Before you register land

You cannot register land or request updates to land details until you’ve registered on the Rural Payments service. 

Find out about registering on the Rural Payments service.

If a land parcel is already registered with the RPA, you should use the ‘add land’ service to link registered land to your single business identifier (SBI).

What land to register

You must register all agricultural and non-agricultural land parcels to apply for rural payments.

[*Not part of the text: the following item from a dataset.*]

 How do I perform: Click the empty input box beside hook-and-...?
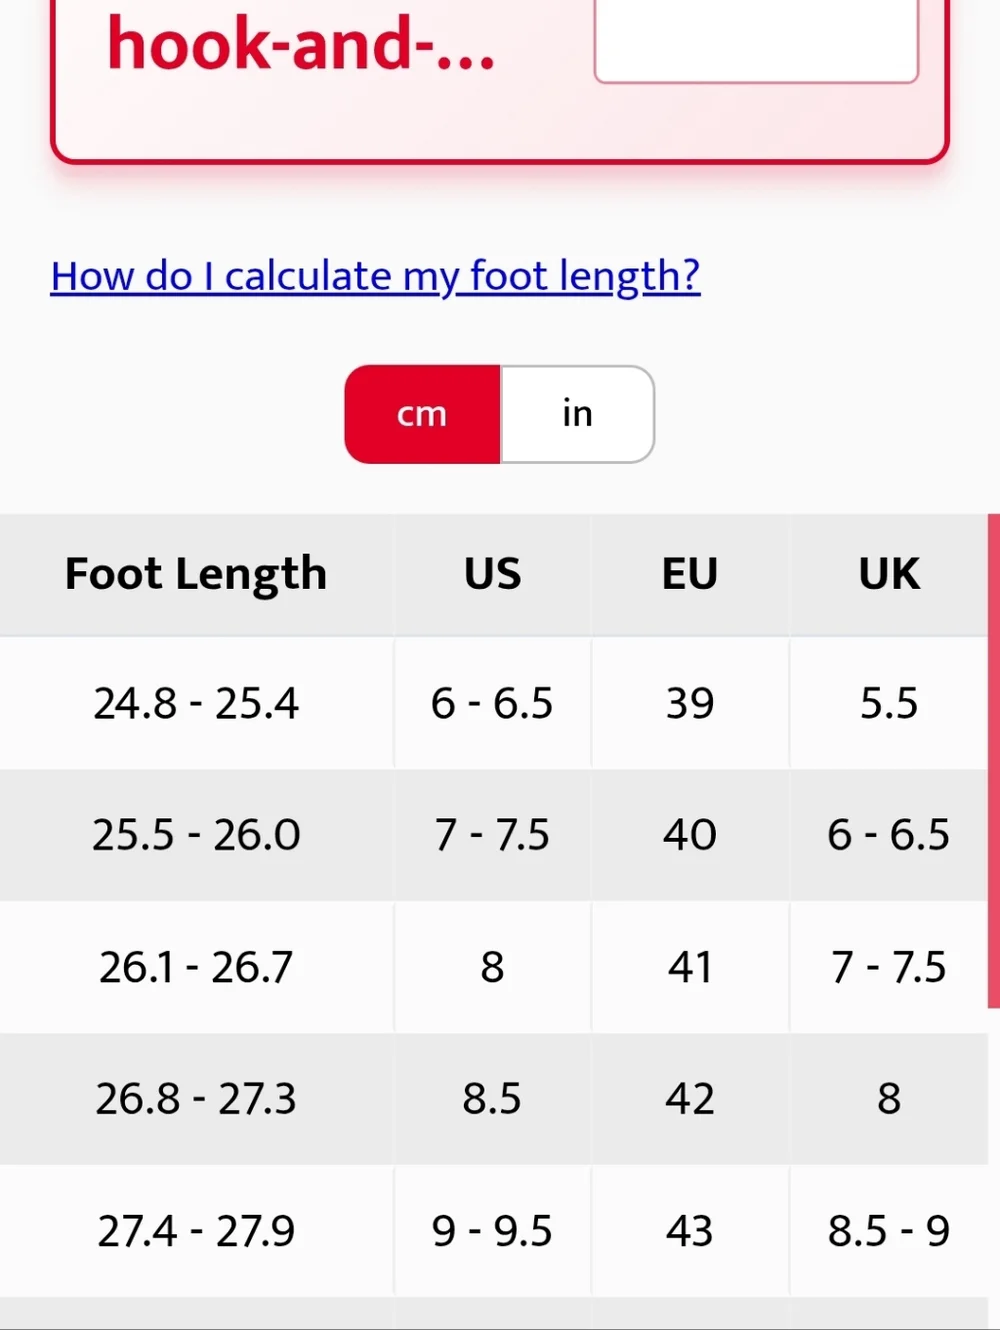[x=756, y=40]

A land parcel is an area of land that is both:

  • surrounded by a permanent boundary
  • 0.01 hectares or more

For each land parcel, you need to register:

  • the total area in hectares, which is set by its permanent boundary (see ‘Permanent boundaries’)
  • permanent agricultural and non-agricultural areas or features, known as ‘land covers’, which are at least 0.01 hectares (see ‘Agricultural and non-agricultural land covers’)

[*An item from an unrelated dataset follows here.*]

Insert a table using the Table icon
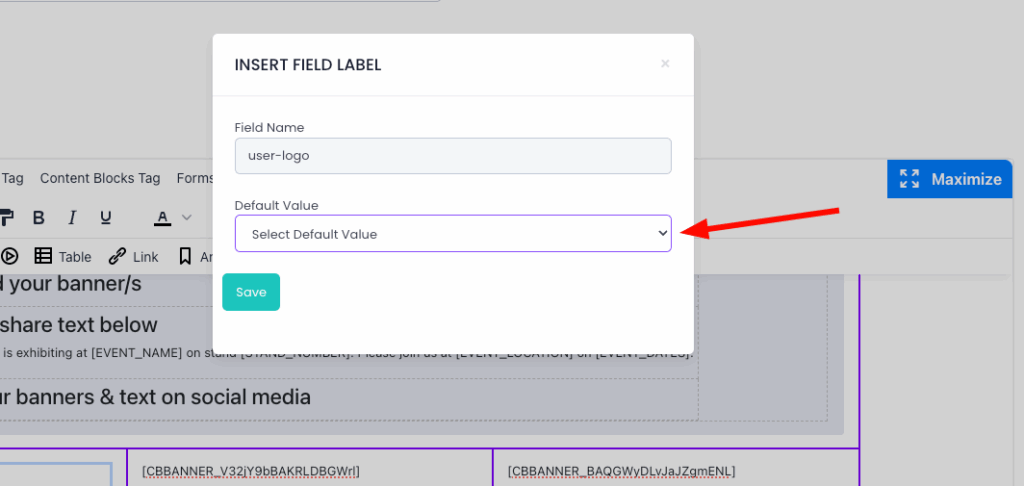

‘Permanent’ means you expect the boundary or land cover to be present for at least 3 years.

Permanent boundaries

Permanent boundaries include:

  • fixed fences (not temporary electric fences)
  • walls
  • earth banks or stone-faced hedgebanks
  • hedgerows
  • lines of trees
  • watercourses, such as ditches, rivers and streams
  • changes in land cover which are clearly visible on the ground, such as woodland next to permanent grassland
  • roads or man-made surfaced tracks (also known as ‘metalled’ tracks)
  • marker posts or boundary stones
  • the extent of common land that’s registered under Part 1 of the Commons Act 2006 or the Commons Registration Act 1965
  • a national boundary: RPA will split a land parcel that’s in more than one part of the UK and give it a separate parcel ID

Permanent boundaries are not:

  • temporary boundaries, such as temporary electric fencing, plough lines or buffer strips
  • unsurfaced tracks or paths (also known as ‘natural surface’ tracks)
  • different cropping splits within a land parcel
  • areas within a land parcel that are occupied by different people
  • ownership boundaries, where areas within a land parcel are owned by different people but there’s no physical boundary
  • underground drains which are not visible on the ground
  • administrative boundaries, such as parish boundaries
  • grid lines on an Ordnance Survey (OS) map

Agricultural and non-agricultural land covers

You need to register all agricultural and non-agricultural land covers in a land parcel.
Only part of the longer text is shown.